BRIEF
Retype the entries below word for word, leaving out every picture.
[Start of section]
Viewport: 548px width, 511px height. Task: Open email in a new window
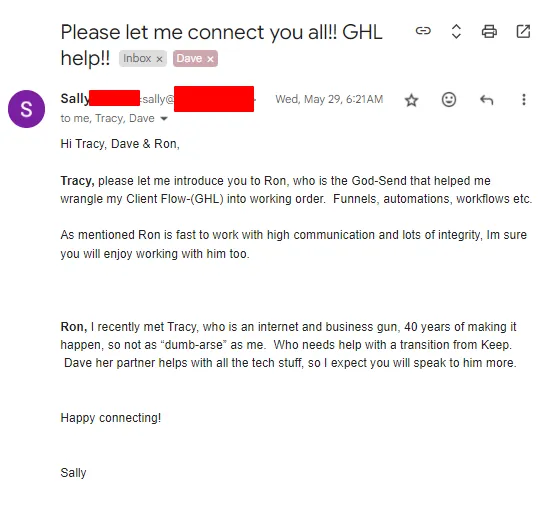(x=523, y=31)
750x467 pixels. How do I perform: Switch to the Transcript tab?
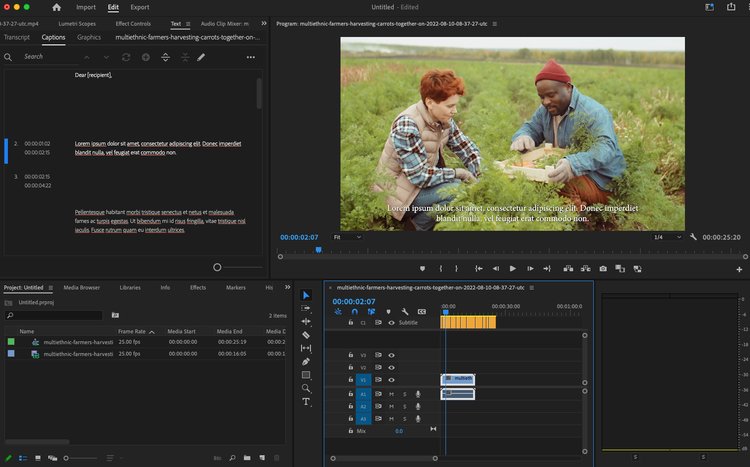(17, 37)
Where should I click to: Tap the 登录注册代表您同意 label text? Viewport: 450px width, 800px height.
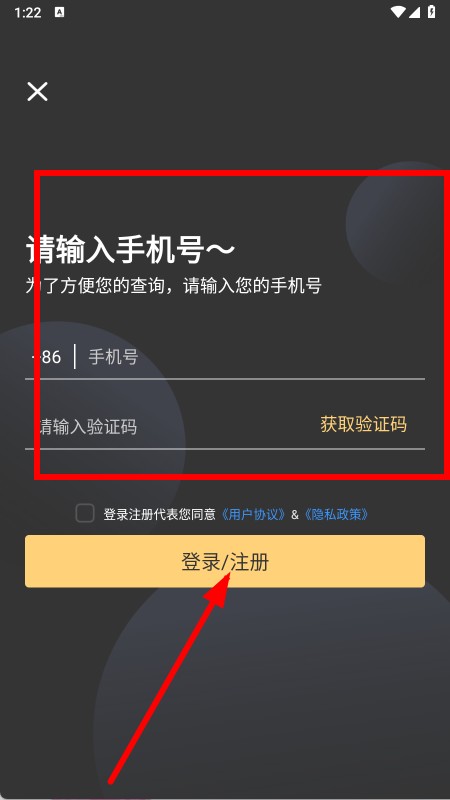pos(160,514)
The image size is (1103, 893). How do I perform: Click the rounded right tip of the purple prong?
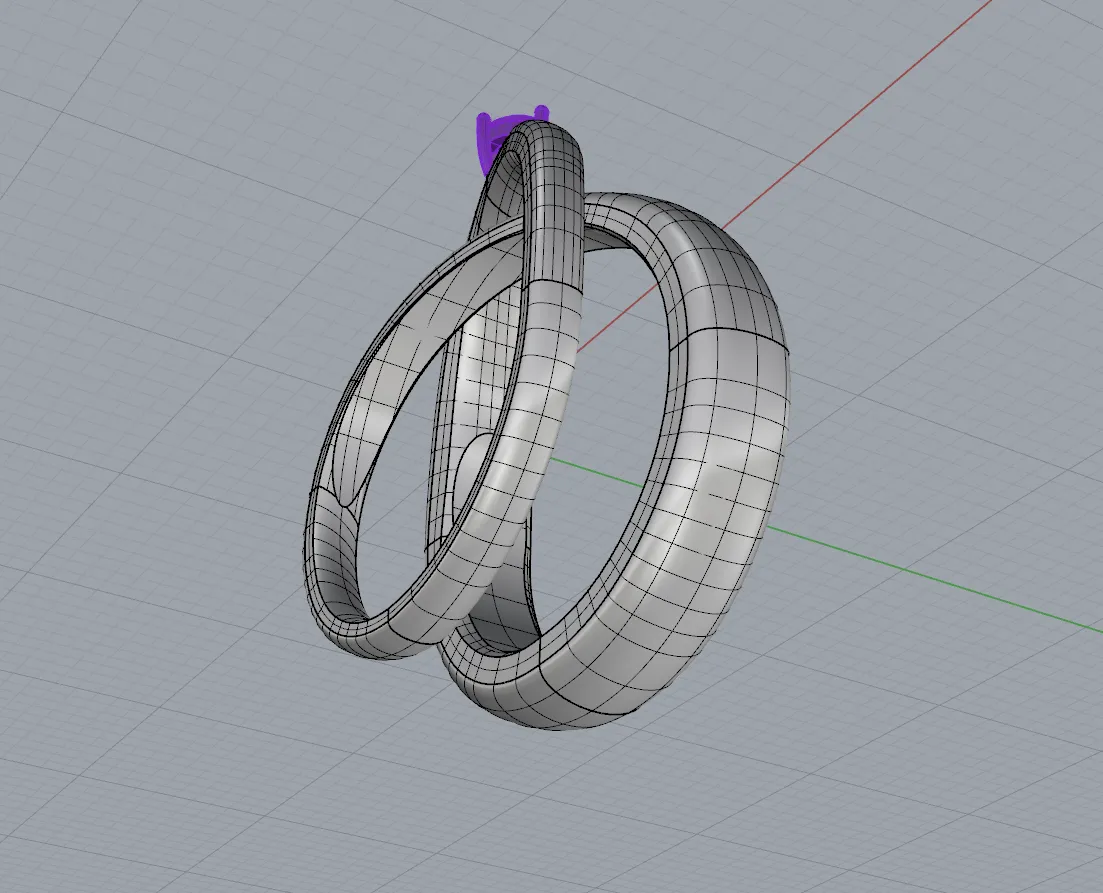(542, 110)
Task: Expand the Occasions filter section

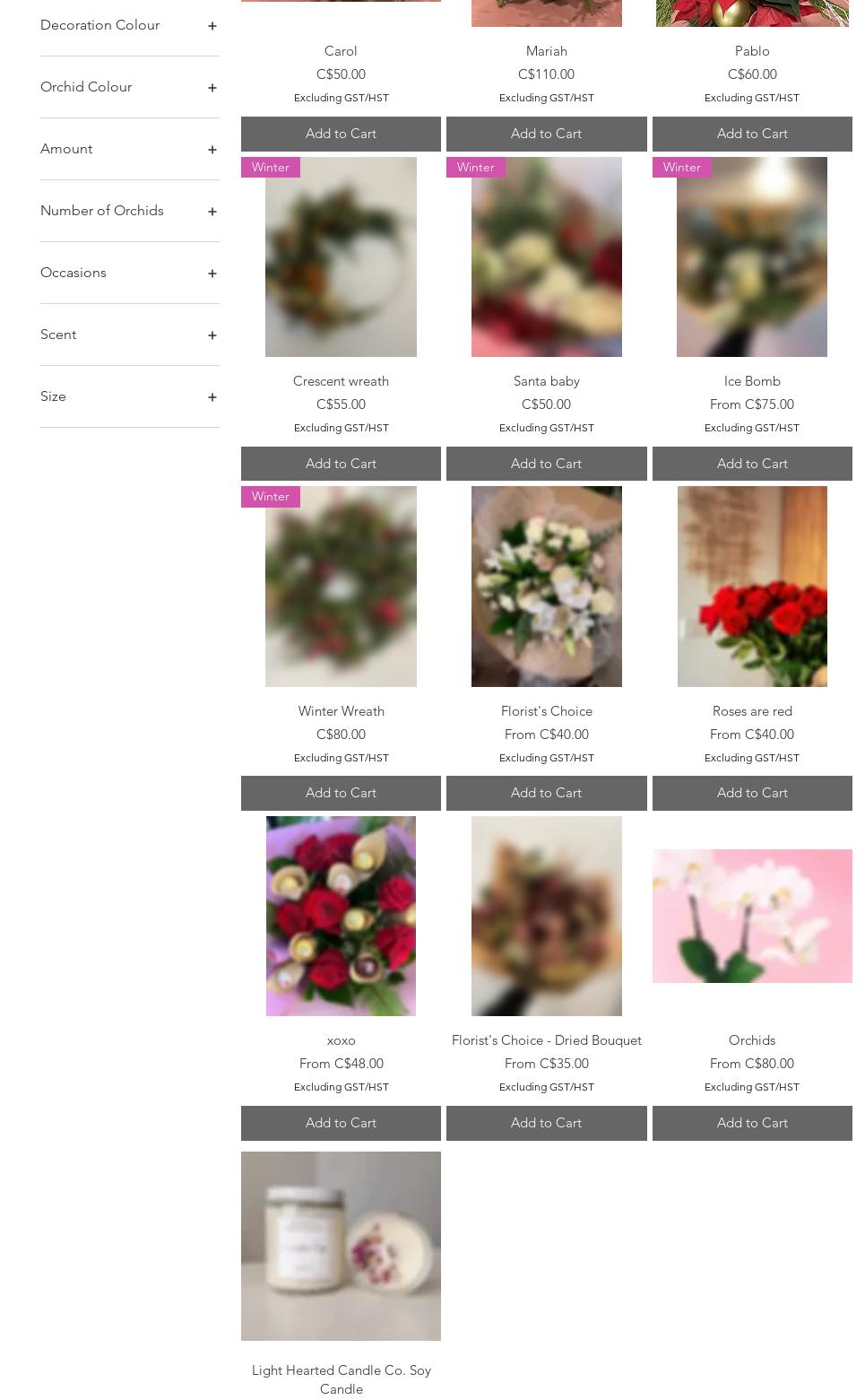Action: pyautogui.click(x=129, y=273)
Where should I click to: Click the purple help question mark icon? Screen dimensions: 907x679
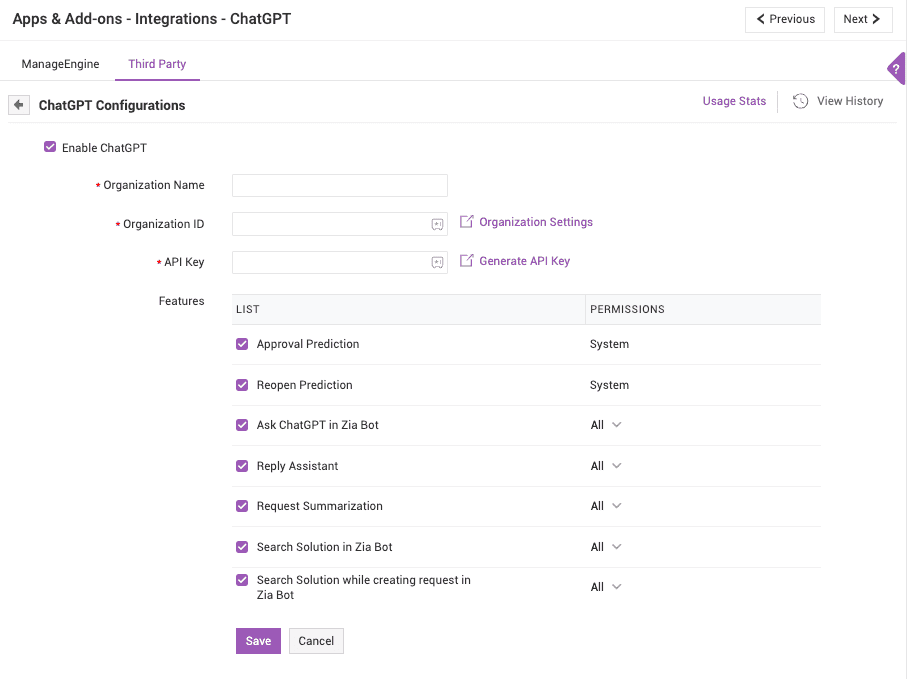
[End of section]
SOLUTION FOR THIS TASK
Viewport: 548px width, 511px height. Task: Open email in a new window
(x=523, y=31)
750x467 pixels. How do I perform: Switch to the Transcript tab?
(17, 37)
Where should I click to: Tap the 登录注册代表您同意 label text? Viewport: 450px width, 800px height.
pos(160,514)
The image size is (1103, 893). How do I perform: Click the rounded right tip of the purple prong?
(542, 110)
Task: Expand the Occasions filter section

Action: pyautogui.click(x=129, y=273)
Where should I click to: Click the purple help question mark icon? Screen dimensions: 907x679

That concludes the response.